| Vorliegender Text |

____________________

Proteste im Iran: „Aufräumen“ an den Hochschulen
Expert*innen schlagen Alarm. Unter anderem monierte der Verband iranischer Universitätsdozent:innen in der vergangenen Woche in einer Erklärung die „Massenentlassungen“ und „Masseneinstellungen“ von Dozent*innen aber auch die „polizeiliche Atmosphäre an den Hochschulen“ und die „Beschränkung der Unabhängigkeit der Universitäten“. Mohammad Reza Aref, ein bekannter Politiker aus dem sogenannten Reformisten-Lager und ehemaliger iranischer Vizepräsident, trat in der vergangenen Woche aus Protest aus dem Auswahlausschuss der Dozent*innen der Eliteuniversität Sharif zurück.
Die Befürchtungen der Expert*innen lauten: Die Maßnahmen könnten zu einem „freien Fall“ der iranischen Universitäten in Weltranglisten, zur verstärkten Abwanderung von Talenten und zu akademischer Frustration führen. Ein prominentes Beispiel dafür: Ali Sharifi Zarchi. Am vergangenen Wochenende gab der vor kurzem entlassene Dozent der Teheraner Eliteuniversität Sharif auf dem Kurznachrichtendienst X (Twitter) bekannt, zum Vorsitzenden des wissenschaftlichen Komitees der International Olympiad in Informatics gewählt worden zu sein. Zarchi hatte sich während der landesweiten Unruhen des vergangenen Jahres an die Seite der Protestierenden gestellt und die Öffentlichkeit über Verhaftungen von Studierenden informiert.

____________________

| Bereitgestelltes Material |
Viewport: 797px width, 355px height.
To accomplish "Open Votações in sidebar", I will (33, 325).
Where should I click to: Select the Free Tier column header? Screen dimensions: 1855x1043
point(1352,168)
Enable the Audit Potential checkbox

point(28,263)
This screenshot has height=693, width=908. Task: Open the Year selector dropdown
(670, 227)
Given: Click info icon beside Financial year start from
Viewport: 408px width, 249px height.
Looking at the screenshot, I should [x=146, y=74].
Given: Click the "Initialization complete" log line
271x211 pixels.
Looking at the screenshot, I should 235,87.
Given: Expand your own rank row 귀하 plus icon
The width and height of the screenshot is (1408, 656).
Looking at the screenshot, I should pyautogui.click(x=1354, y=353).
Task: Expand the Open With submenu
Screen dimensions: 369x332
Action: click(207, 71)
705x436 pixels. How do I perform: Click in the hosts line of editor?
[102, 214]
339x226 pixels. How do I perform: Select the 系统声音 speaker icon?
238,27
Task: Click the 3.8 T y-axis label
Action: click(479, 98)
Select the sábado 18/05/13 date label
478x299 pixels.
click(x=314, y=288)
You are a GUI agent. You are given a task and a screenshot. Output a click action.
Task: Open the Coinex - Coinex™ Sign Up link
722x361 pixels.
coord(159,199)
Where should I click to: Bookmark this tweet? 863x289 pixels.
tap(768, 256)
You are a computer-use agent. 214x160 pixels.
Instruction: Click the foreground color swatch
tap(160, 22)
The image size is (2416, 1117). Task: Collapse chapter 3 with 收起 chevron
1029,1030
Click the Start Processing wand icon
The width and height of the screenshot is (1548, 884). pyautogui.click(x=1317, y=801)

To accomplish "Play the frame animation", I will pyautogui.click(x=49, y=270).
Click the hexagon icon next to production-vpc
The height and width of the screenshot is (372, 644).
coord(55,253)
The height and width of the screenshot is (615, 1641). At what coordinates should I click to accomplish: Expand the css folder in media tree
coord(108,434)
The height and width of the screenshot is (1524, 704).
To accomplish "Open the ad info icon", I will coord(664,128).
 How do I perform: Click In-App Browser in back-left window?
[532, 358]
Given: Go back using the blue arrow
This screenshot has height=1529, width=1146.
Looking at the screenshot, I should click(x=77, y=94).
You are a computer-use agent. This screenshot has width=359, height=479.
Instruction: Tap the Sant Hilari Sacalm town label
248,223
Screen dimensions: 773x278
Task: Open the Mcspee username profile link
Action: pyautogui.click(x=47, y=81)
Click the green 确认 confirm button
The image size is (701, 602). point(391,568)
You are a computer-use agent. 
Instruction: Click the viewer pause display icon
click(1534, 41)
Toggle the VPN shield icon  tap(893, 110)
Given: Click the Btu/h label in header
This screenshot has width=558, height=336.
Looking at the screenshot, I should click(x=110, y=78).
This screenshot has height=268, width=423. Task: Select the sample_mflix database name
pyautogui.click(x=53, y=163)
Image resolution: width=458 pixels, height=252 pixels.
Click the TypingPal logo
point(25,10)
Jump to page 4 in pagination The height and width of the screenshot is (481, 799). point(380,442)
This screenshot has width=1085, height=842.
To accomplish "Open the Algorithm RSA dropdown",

____________________

| Zu bearbeitende Aufgabe |
Beantworten Sie anhand des Textes über die Proteste an iranischen Hochschulen die folgenden Fragen:
1. Welcher Verband kritisierte in einer Erklärung die „Massenentlassungen“ von Dozent*innen?
2. Aus welchem Gremium trat Mohammad Reza Aref aus Protest zurück?
3. Zum Vorsitzenden welchen Gremiums wurde Ali Sharifi Zarchi nach eigener Bekanntgabe gewählt?

| Lösung der Aufgabe |
1. Der Verband iranischer Universitätsdozent:innen.
2. Aus dem Auswahlausschuss der Dozent*innen der Eliteuniversität Sharif.
3. Zum Vorsitzenden des wissenschaftlichen Komitees der International Olympiad in Informatics.